The ruins of the Château de Bellocq are in the commune of Bellocq in the Pyrénées-Atlantiques département of France.

This Béarnaise fortress from the end of the 13th century consists of an irregular quadrilateral reinforced by seven towers, linked to the fortified house built in 1281. It was remodelled during the 14th century. The castle was burned down by Louis XIII in 1620 to prevent it being used by Protestants.

==History==
At the end of the 13th century, Bellocq was at the frontier with English controlled Guyenne. Gaston VII Moncade de Béarn built the castle on the Gave de Pau, the main river access to Béarn, to fortify his territory. Construction took place between 1250 and 1280. From the beginning, the castle was intended to house a large garrison. The simple plan of an irregular quadrilateral without a keep had four round towers, a semicircular tower and two square towers, one of which formed the main entrance. The curtain walls were pierced with cruciform arrow slits.

A year after completion of the castle, Gaston VII built a bastide close by and this, as well as the fortified church of Bellocq, became integral parts of the complex.

In 1370, Gaston Fébus reinforced the castle and built new strong points in order to preserve his territory's independence from the powerful kingdoms of France, England and Navarre.

In 1542, Henri II d'Albret (Henry II of Navarre) repaired the castle, in case of a Spanish invasion. From this date, the kings of Navarre sometimes left their castle at Pau for the country of Bellocq. Jeanne d'Albret stayed there regularly in the 16th century while she took the waters at Salies-de-Béarn.

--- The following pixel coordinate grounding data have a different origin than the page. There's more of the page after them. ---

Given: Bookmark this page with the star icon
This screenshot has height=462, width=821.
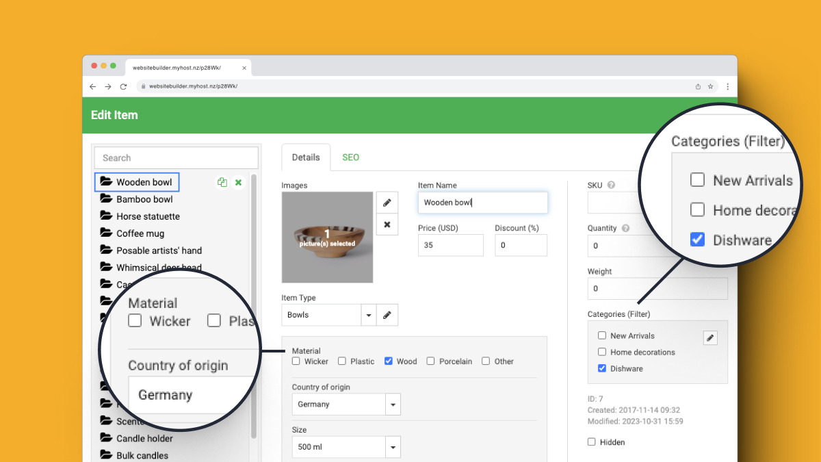Looking at the screenshot, I should [x=711, y=87].
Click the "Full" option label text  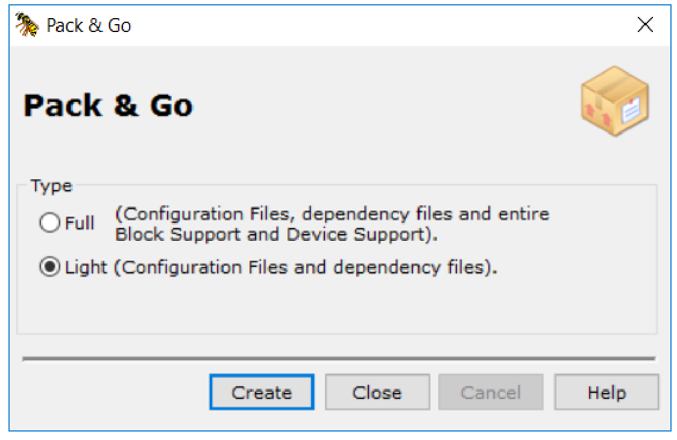tap(80, 223)
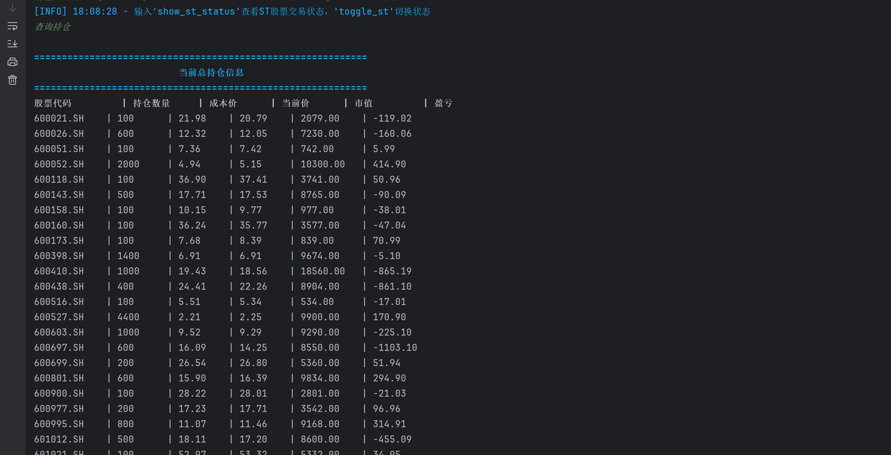The image size is (891, 455).
Task: Click the 当前总持仓信息 title text
Action: click(212, 72)
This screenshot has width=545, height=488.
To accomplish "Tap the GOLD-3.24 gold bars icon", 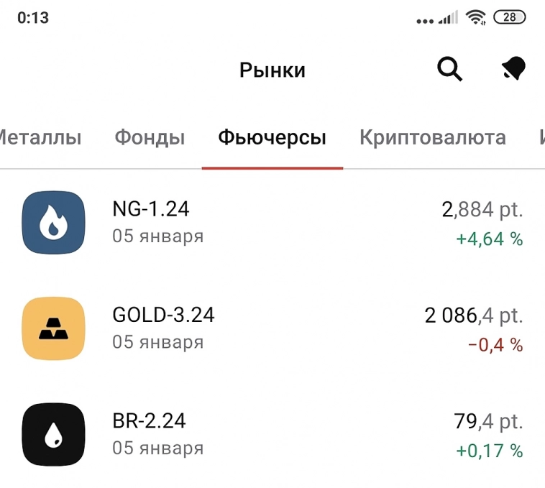I will pos(53,328).
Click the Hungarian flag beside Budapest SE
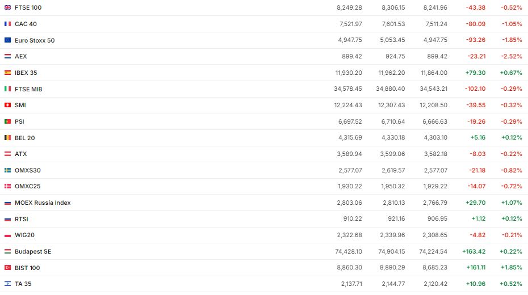 [7, 251]
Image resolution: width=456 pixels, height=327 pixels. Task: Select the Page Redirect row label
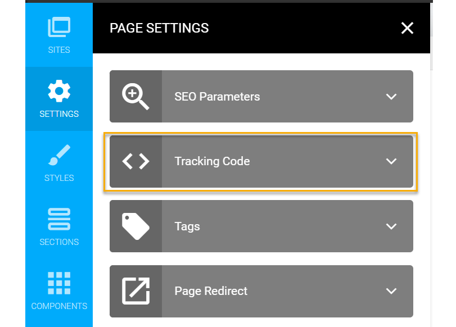click(x=211, y=291)
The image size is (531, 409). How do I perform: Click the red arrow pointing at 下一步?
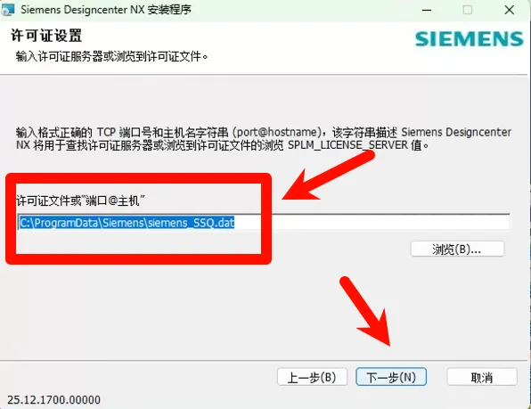click(x=367, y=312)
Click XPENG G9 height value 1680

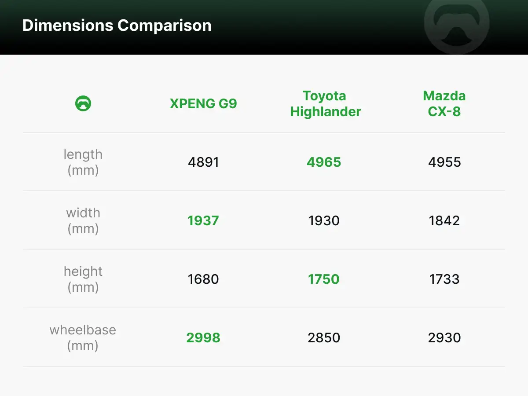(203, 279)
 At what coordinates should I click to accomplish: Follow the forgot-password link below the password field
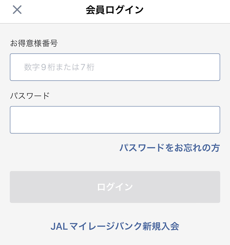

In 1568, the French king Charles IX sent the baron of Terride to subjugate and govern the Béarn, then largely Protestant. Terride's troops occupied the region and re-established the Catholic hierarchy. The following year, Jeanne d'Albret asked count Gabriel de Montgomery to form an army of resistance - the castle at Bellocq passed into Catholic hands. It resisted a short siege by Montgomery. In 1620, the Béarn Protestants once again gaining power, Louis XIII had the castle burned down to prevent it being of use to them in the future.

From 1620, the castle played no further role in the history of the region and fell into disrepair. In 1925, the ruins were declared a monument historique and in 1997 they were classed as a Monument de France by the French Ministry of Culture.